Public Comments Received on Plan for Allocating of Tax Credits
The board was briefed on public comments submitted in response to the Agency's draft of the 2013 tax credit Qualified Allocation Plan. This plan will guide the allocation of credits that will attract approximately $80 million in equity for rental housing developments in 2013. Staff said 27 written comments were received this year, many more than usual. (For more about what's in the proposed QAP, see this post or view the full proposed QAP.)

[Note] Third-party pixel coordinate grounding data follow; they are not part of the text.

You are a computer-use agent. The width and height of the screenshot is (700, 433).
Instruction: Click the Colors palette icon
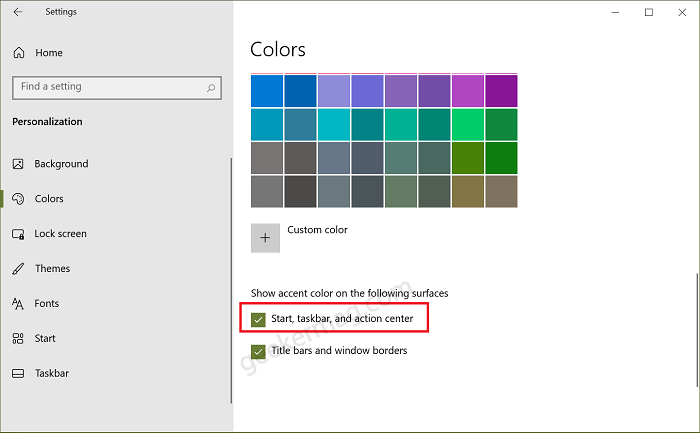(x=18, y=199)
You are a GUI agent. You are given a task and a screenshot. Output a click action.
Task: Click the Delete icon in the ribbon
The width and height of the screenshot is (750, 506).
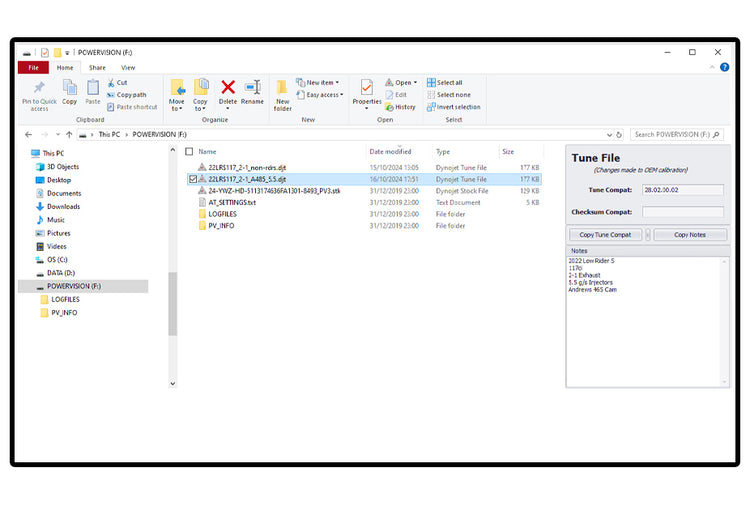coord(228,88)
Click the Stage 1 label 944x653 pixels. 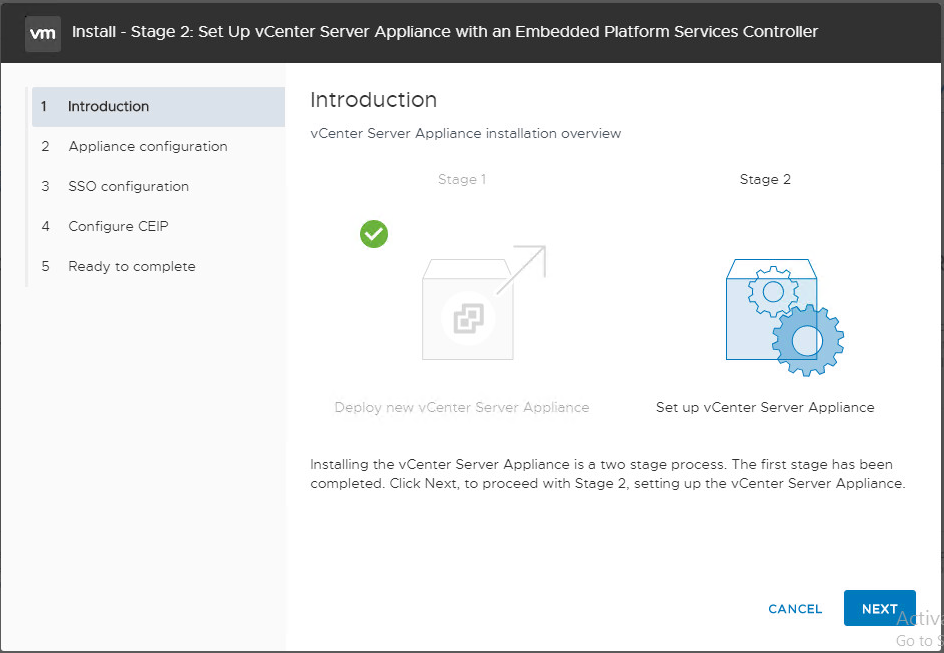pos(462,180)
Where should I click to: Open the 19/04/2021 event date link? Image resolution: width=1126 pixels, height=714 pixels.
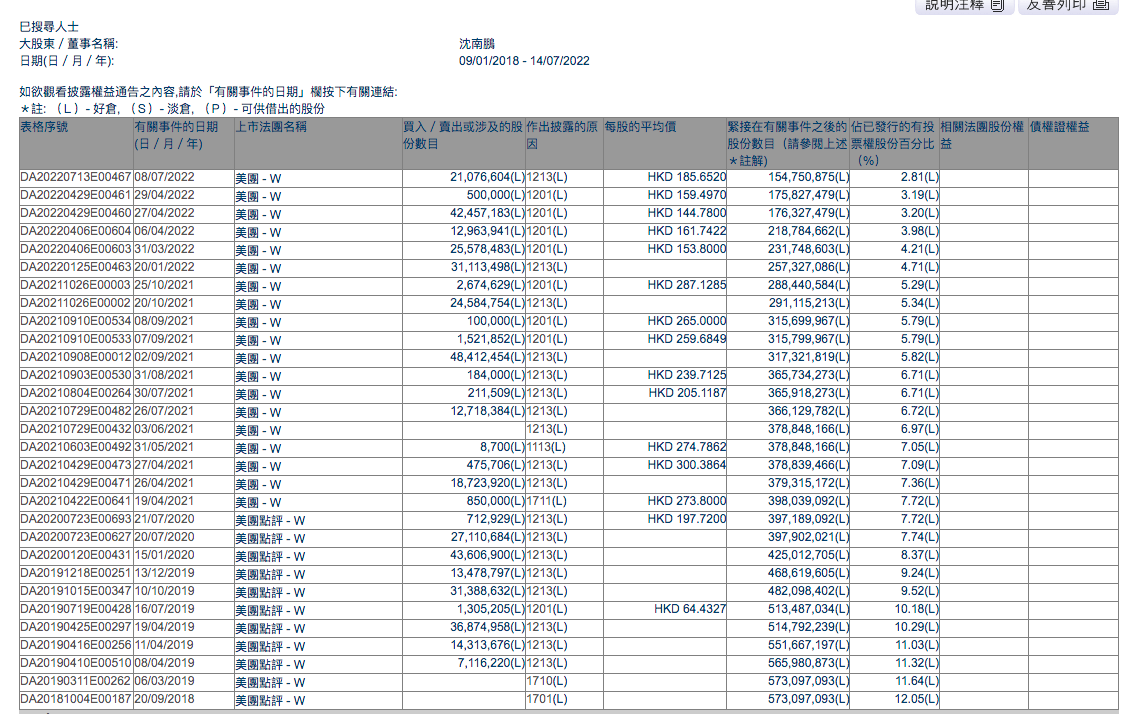[x=164, y=501]
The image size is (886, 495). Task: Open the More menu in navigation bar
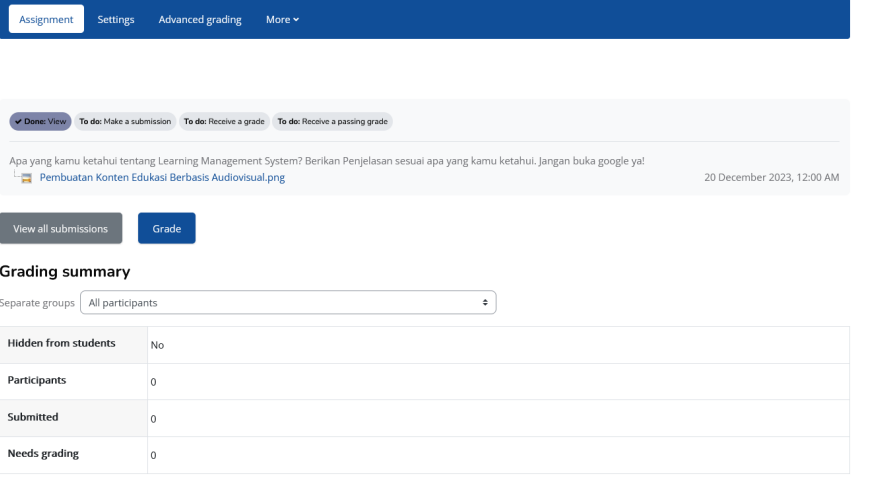[x=282, y=21]
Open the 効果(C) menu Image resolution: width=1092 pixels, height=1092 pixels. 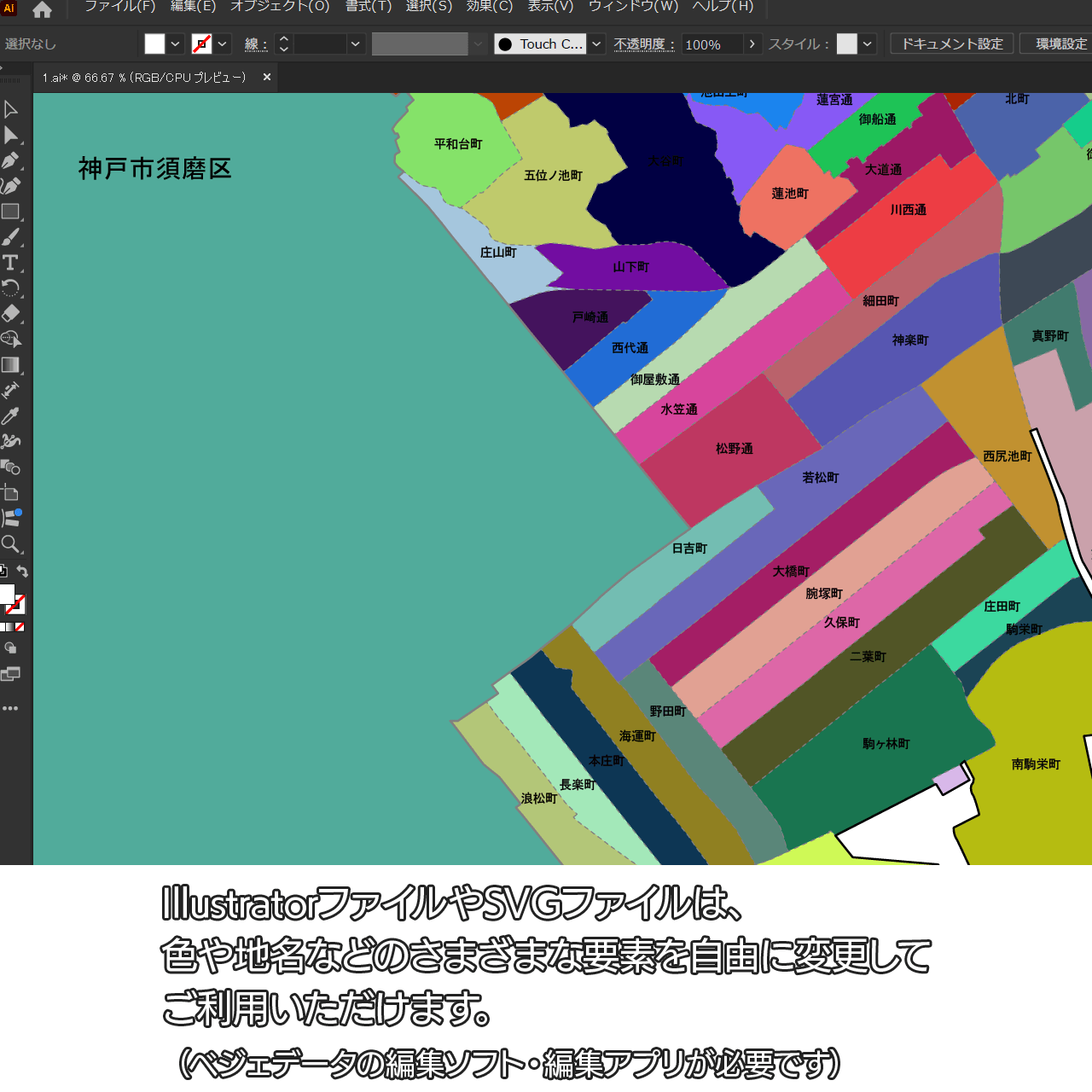click(x=489, y=7)
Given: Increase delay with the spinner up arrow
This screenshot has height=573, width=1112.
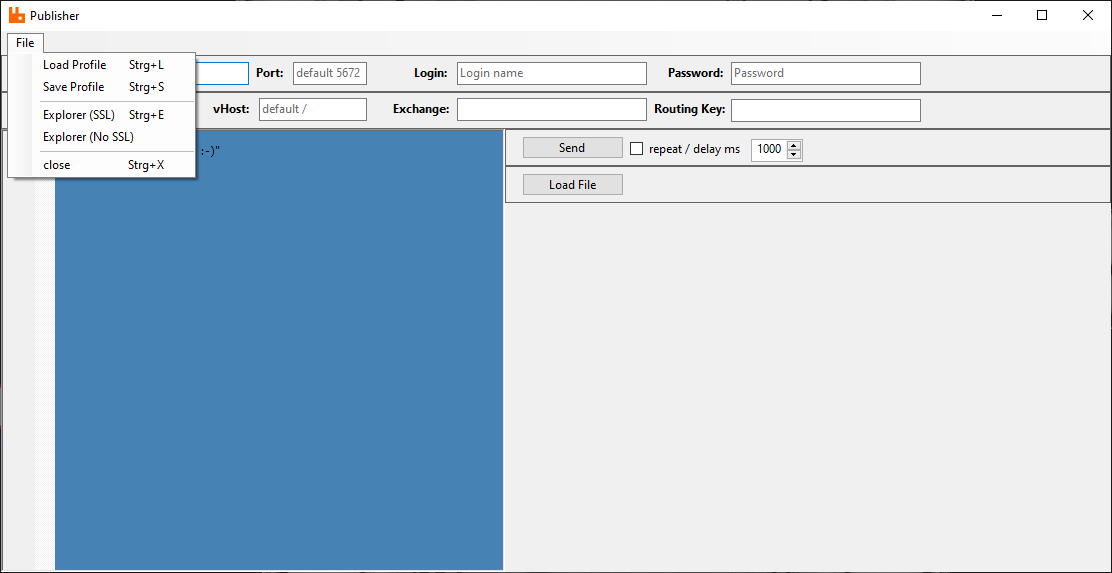Looking at the screenshot, I should [794, 145].
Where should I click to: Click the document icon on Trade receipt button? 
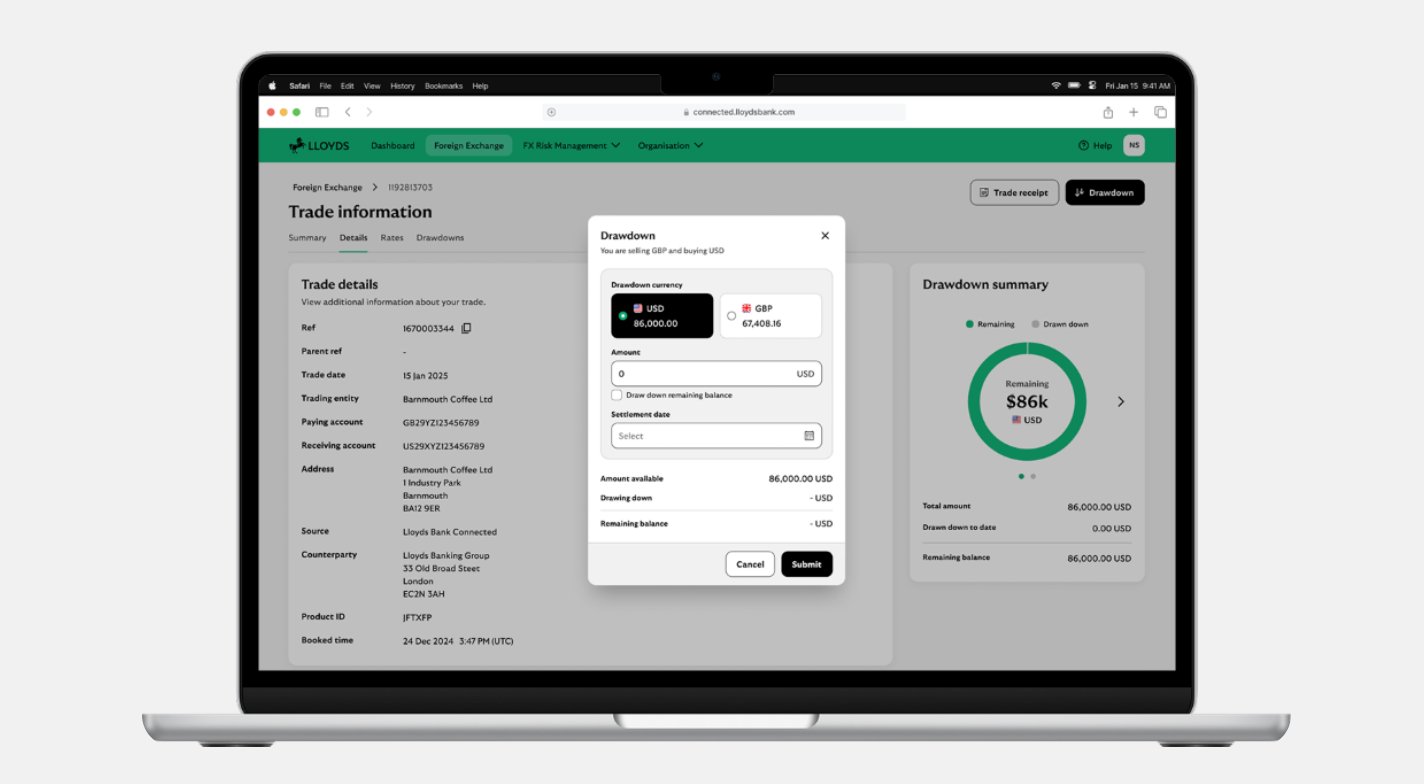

Most comments concerned an element in the proposal to better contain costs of tax credit developments. The National Council of State Housing Agencies is strongly encouraging state agencies to take steps to reduce the per-unit cost of housing development, partly as a result of concerns that have recently surfaced in the media in other states about exorbitant development costs.
Other topics receiving multiple comments this year were: adequacy of funding for homeless units, level of support for the projects receiving commitment from local tax credit administrators, the type of projects that would receive extra credits (basis boost), and the requirement that new construction projects use a floating tax credit rate (due to the scheduled expiration in 2013 of the fixed credit rate in federal legislation).
Staff said that they would look closely at the comments, which Tingerthal called "thoughtful," and bring recommendations for board approval at the March meeting.
Regarding board questions about the cost containment comments, staff responded that many were concerned that the quality of Minnesota's affordable housing might be sacrificed and, in particular, inclusion of extra cost items, such as those associated with supportive housing, might hurt the competitiveness of a project. Tingerthal also said that the agency would review costs attributed to developing in different geographic areas. Currently, there are scoring differences in the draft QAP for the Metro vs. Greater Minnesota due to differential regional development costs. The agency might consider creating additional geographic breakouts.
Agency's Strategic Plan
Deputy Commissioner Barb Sporlein presented the agency's upcoming strategic planning process. This plan will update the prior strategic plan adopted in 2010. Sporlein said that the new plan will provide a statement of the agency's vision, mission, values and primary strategies.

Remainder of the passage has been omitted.